++++ Teks Pilihan

Belajar dari Anak-Anak Penjual Tisu

Bahariyani Mareza | CNN Indonesia
Selasa, 23 Feb 2016 07:50 WIB
Kalau kalian selama ini tak pernah kesulitan memenuhi kebutuhan, bersyukurlah. Ada banyak anak yang kurang beruntung, sehingga harus bekerja.
Anak penjual tisu (CNN Indonesia/Bahariyani Mareza)
Jakarta, CNN Indonesia -- Sore itu di Stasiun Kereta Api Depok, terlihat sepasang anak laki-laki beralas kaki sandal jepit yang malu-malu menjajakan dagangan. “Kak beli tisunya dong,” ujar salah satu anak bernama Januar kepada seorang pejalan kaki.

Raut wajahnya polos. Mereka yang ditawari tisu kerap tak tega menolak. Tapi sore itu masih banyak tisu yang belum terjual.

Januar bercerita rata-rata bisa mendapatkan Rp100.000 per hari dengan berjualan tisu itu. Dia sudah berdagang sejak usia 6 tahun. Itu dilakukannya setelah pulang sekolah.

Temannya berjualan adalah Rian, yang memiliki tubuh lebih kecil.

Januar kini berusia 9 tahun dan duduk di kelas 3 SD di Sekolah Master Depok. Januar dan Rian suka berdagang di Stasiun Depok karena stasiun itu ramai dan banyak temannya di sana.

“Setiap hari ada aja yang ngasih buku, dan juga beli tisu jadinya senang main di sini, dari pada di rumah diem aja bosen,” kata Rian berceloteh dengan riang.

++++++++
++++ Daftar Catatan

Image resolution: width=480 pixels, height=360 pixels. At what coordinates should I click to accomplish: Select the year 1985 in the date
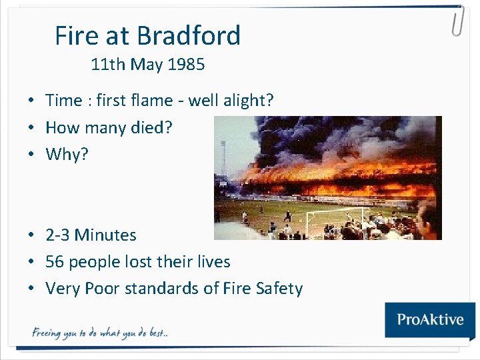pyautogui.click(x=187, y=65)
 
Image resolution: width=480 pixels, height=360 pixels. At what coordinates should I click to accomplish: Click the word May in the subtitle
pyautogui.click(x=147, y=65)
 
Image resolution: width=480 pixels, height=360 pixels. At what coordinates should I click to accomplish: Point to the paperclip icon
pyautogui.click(x=457, y=21)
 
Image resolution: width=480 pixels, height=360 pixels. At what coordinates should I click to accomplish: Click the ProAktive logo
pyautogui.click(x=430, y=319)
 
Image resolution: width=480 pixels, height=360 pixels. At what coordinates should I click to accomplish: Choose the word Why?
pyautogui.click(x=67, y=155)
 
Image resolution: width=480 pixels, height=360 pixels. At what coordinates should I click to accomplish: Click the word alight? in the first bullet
pyautogui.click(x=250, y=101)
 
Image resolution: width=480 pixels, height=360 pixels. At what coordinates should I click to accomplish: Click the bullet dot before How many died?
pyautogui.click(x=31, y=128)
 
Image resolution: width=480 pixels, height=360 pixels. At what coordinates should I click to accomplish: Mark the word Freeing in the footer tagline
pyautogui.click(x=47, y=333)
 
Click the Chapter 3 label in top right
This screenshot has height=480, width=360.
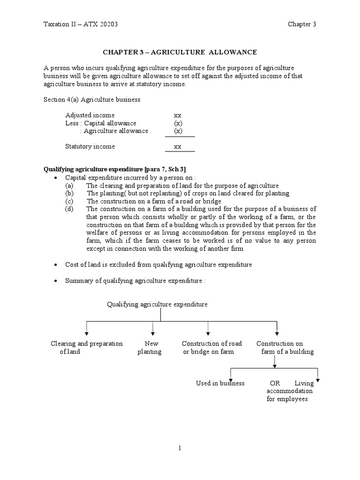pos(302,24)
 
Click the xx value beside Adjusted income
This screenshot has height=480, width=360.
pos(178,115)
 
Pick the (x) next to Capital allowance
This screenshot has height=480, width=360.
pos(178,123)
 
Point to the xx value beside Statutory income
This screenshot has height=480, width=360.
pos(178,147)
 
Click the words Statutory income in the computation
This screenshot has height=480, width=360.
pos(90,147)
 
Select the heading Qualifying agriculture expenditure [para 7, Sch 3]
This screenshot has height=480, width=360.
pos(118,169)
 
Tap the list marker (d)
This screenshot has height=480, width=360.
pos(69,209)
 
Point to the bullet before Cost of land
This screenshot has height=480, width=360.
pos(56,265)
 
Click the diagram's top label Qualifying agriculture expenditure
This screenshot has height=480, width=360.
pos(157,305)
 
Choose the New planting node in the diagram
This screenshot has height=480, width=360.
pos(150,347)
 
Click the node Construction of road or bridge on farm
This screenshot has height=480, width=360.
pos(211,347)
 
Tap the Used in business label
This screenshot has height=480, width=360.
pos(220,383)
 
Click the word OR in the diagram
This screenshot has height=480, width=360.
pos(275,383)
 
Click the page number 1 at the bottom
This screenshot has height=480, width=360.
pos(179,448)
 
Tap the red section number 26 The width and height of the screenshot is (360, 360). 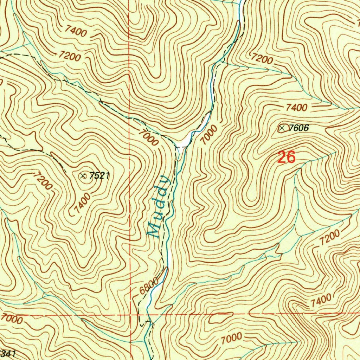287,157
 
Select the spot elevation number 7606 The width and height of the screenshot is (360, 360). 298,128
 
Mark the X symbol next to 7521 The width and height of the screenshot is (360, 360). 83,175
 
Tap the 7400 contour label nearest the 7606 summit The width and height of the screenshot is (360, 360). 296,108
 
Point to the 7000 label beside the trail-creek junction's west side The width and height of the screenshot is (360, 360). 148,137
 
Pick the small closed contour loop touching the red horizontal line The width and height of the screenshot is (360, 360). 218,318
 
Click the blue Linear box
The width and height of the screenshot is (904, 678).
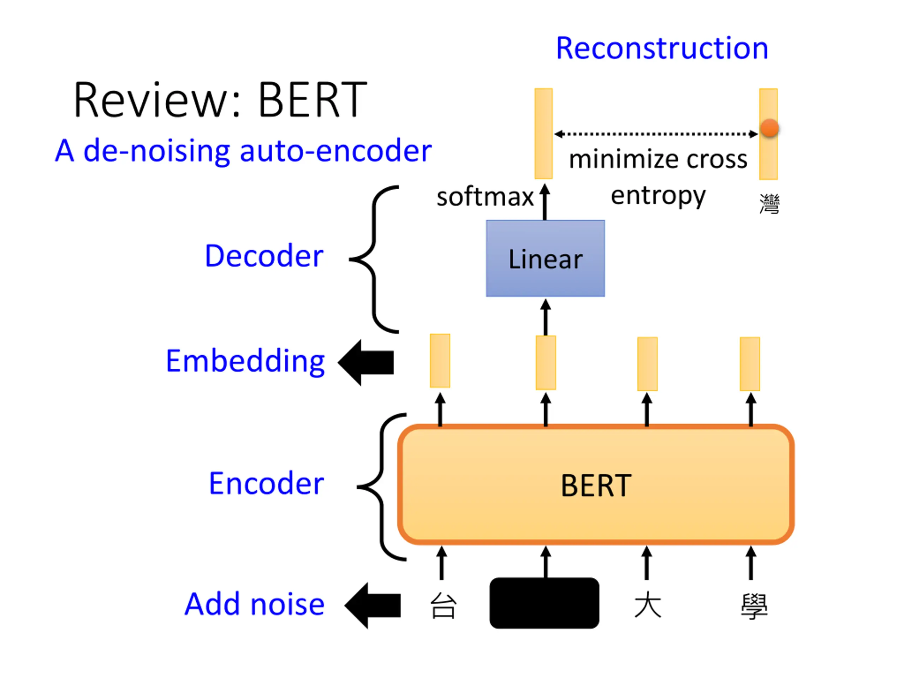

++++++++

● **Uraian Tugas 1**:
Jawablah pertanyaan berikut berdasarkan artikel tentang anak-anak penjual tisu.
(a) Berapa rata-rata uang yang bisa didapat Januar per hari dari berjualan tisu?
(b) Di kelas berapa dan di sekolah mana Januar kini bersekolah?
(c) Mengapa Januar dan Rian suka berdagang di Stasiun Depok?
● **Uraian Tugas 2**: Lanjutkan artikel tentang anak-anak penjual tisu di Stasiun Depok mulai dari kalimat terakhirnya.
Catatan tersebut sama sekali tidak berperan di sini.

● **Hasil Tugas 1**:
(a) Rata-rata Rp100.000 per hari.
(b) Kelas 3 SD di Sekolah Master Depok.
(c) Karena stasiun itu ramai dan banyak teman mereka di sana.

● **Hasil Tugas 2**:
Tapi Januar tampak malu-malu. Rupanya ibunya juga berjualan di sekitar stasiun itu dan tampak lekat mengawasi Januar dari jauh. Sang ibu berjualan kopi.

Meski sehari-hari mengandalkan hidup dari berjualan tisu, Januar tak ragu bermimpi. Dia bercita-cita sekolah yang tinggi dan menjadi masinis.

“Dulu bapak security di stasiun, tapi karena kalah saing enggak kerja lagi,” kata Januar. “Saya ingin jadi masinis supaya bapak bisa jadi security lagi.”

Adapun Rian ingin jadi tentara. Dia sudah berencana berhenti jualan tisu saat duduk di bangku SMP. “Tentara kan keren kak, nanti bisa nyamar, terus wajahnya dicemong-cemong sambil pegang pistol,” kata Rian, tentang cita-citanya.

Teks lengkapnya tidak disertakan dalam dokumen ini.